Upaya menuju perdamaian di zona konflik terpanas (the hot spots) seperti di Maluku, Aceh, dan Papua kini kembali menemukan momentumnya. Dalam beberapa pekan terakhir, eskalasi konflik di ketiga daerah tersebut tampak menurun. Di Maluku, setelah darurat sipil diberlakukan, eskalasi konflik mulai menurun di beberapa tempat. Di Aceh, hal itu terjadi setelah memasuki masa jeda kemanusiaan. Di Papua, aktivitas gerakan Papua Merdeka mulai menurun setelah Gus Dur merespon mereka secara tidak konfrontatif. Bersamaan dengan menurunnya eskalasi konflik, masyarakat sipil di Aceh, Maluku, dan Papua kini mulai menggeliat bangkit. Aktivitas sosial-ekonomi mulai normal. Selain itu, ketika kelompok garis keras yang aktif berkonflik mulai menarik diri keluar dari zona konflik, kelompok moderat/garis lunak kembali mulai angkat bicara soal "perdamaian", meski kekuatan ke ah kembali berbalik menuju konflik kekerasan. 

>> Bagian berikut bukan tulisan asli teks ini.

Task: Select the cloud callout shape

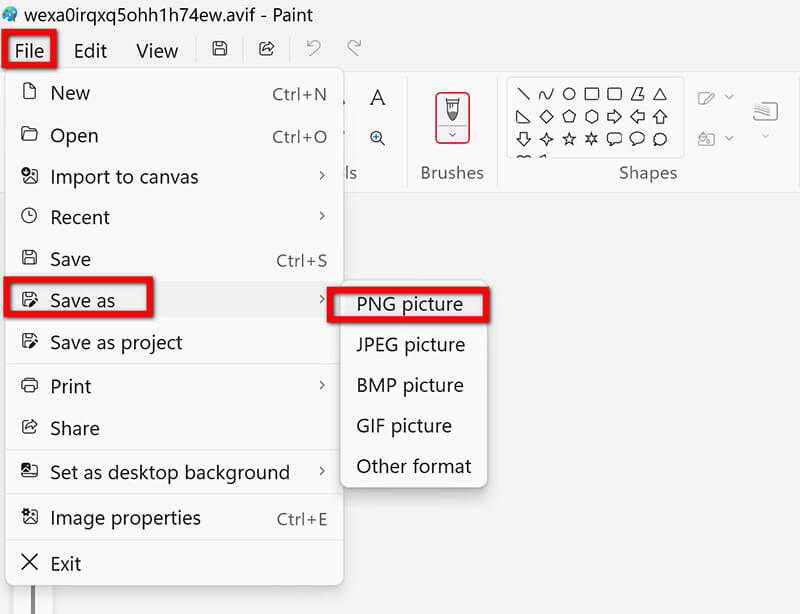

Respons yang cepat sangat diperlukan. Soalnya, meski terjadi perbaikan, sekarang ini sebenarnya situasi di ketiga daerah konflik tersebut masih serba tidak pasti, alias macet (deadlock). Konflik tidak meningkat, damai pun tidak. Di Aceh, misalnya, jeda kemanusiaan belum disusul aksi diplomasi lanjutan. Di Maluku, darurat sipil belum ditindaklanjuti dengan dialog antarkomunitas berkonflik. Di Papua, melunaknya sikap gerakan Papua Merdeka belum 
disusul sikap proaktif pemerintah melakukan diplomasi. Dalam situasi demikian, bila tidak ada tindakan proaktif dari 
pemerintah yang memberi harapan perdamaian, dikhawatirkan konflik akan terus terkatung-katung dan bisa kembali terjebak dalam siklus kekerasan. Seperti yang terjadi selama ini di Aceh dan Maluku. Ketika warga tidak punya alternatif lagi untuk keluar dari situasi konflik, maka kembali berperang agar tetap eksis menjadi satu-satunya pilihan, meskipun terjebak dalam kerugian/kehancuran bersama. 

Menghadapi situasi demikian, seharusnya kabinet baru Gus Dur, khususnya Menko Bidang Politik, Sosial, dan Keamanan (Polsoskam), segera mengambil langkah proaktif melakukan upaya perdamaian. Hal itu dimaksudkan terutama untuk memecah kebekuan dan kemacetan. Salah satu cara yang perlu diperhitungkan adalah mendorong 
bergulirnya aktivitas perdamaian dengan menggunakan banyak jalur resolusi konflik (multitracks conflict resolution); baik jalur  pemerintah (jalur I) maupun jalur masyarakat sipil (jalur II). Kedua jalur itu sama-sama penting karena keduanya mempunyai keunggulan dan kelemahan. 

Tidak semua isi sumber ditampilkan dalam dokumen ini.